With protesters opposed to hydraulic fracturing (fracking) outside, the Bureau of Land Management’s (BLM) California office held a lease auction last Wednesday on 15 oil/natural gas parcels in Monterey and two adjoining counties, selling all of the parcels and pulling in $104,000, including administrative fees.

In total, 18,000 acres were leased in Monterey, San Benito and Fresno counties, drawing a high bid of $23,200 for 2,320 acres at the high per-acre price of $10. More than half of the parcels went for an average of $2.50/acre, which was considered much lower than the per-acre prices paid in oil-rich Kern County to the south in California’s sprawling central valley.

“BLM is required by law to periodically offer federal land for lease for oil and gas exploration and development,” a Sacramento-based BLM spokesperson said. BLM uses written “expressions of interest” on specific tracts of federal lands from the oil/gas industry to determine what land is offered in its auctions.

A local member of Congress, Rep. Sam Farr (D-CA) had asked BLM to postpone the recent auction because he contends that the federal agency has not done enough to consider potential impacts from fracking in a part of California that includes upscale wineries and several endangered species. It also includes the Monterey Shale, which has been handicapped by the U.S. Energy Information Administration to have more than 15 billion bbl of “technically recoverable shale oil.”

Farr told local news media that water is more important than oil in the central California area and said the information on potential impacts on water supplies from hydraulic fracturing is still incomplete. Farr contends that fracking is still not a proven technology.

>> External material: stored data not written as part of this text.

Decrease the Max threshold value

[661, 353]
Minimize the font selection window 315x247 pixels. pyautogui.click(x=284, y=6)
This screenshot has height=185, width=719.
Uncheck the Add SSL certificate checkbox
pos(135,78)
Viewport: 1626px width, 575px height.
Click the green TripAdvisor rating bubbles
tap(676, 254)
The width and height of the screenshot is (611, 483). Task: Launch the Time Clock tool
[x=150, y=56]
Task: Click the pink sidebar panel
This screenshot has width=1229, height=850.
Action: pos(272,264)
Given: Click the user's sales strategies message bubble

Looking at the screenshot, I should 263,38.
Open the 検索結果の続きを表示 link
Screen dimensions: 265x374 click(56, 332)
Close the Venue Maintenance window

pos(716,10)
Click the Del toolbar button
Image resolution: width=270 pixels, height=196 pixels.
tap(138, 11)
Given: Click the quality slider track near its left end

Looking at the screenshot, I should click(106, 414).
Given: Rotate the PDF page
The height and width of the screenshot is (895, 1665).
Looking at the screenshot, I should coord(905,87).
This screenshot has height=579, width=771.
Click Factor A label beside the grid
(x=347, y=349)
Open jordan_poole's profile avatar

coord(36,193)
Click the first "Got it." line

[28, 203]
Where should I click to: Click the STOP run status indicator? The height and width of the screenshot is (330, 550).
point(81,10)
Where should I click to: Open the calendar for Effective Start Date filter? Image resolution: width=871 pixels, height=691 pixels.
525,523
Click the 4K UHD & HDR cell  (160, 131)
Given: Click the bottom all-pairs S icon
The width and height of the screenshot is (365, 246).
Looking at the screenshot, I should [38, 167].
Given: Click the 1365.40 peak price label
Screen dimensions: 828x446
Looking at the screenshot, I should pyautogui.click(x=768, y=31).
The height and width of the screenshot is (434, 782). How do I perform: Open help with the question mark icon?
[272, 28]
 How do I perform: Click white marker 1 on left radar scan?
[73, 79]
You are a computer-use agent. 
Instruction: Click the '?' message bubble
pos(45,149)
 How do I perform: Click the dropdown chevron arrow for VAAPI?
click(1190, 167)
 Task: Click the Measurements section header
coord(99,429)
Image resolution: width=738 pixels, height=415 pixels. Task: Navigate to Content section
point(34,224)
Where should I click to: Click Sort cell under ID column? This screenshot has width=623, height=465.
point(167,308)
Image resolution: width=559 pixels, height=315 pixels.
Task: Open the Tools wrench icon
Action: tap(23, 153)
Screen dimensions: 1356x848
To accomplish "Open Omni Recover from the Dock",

Protesters wearing hazardous materials suits outside the Sacramento offices demonstrated outside while BLM held the auction, drawing eight bidders with four different independents winning the bids. The majority (eight) of the parcels totaling more than 10,000 acres went to California-based agent Neil Ormond for Austin, TX-based Vinton Exploration LLC.

Three other parcels went to Bakersfield, CA-based Vintage Production California LLC; and two each to local oil service provider West Coast Land Service and Colorado-based Lone Tree Energy & Associates LLC. Vintage bought leases on 1,512 acres; West Coast, 3,542 acres; and Lone Tree, 2,406 acres.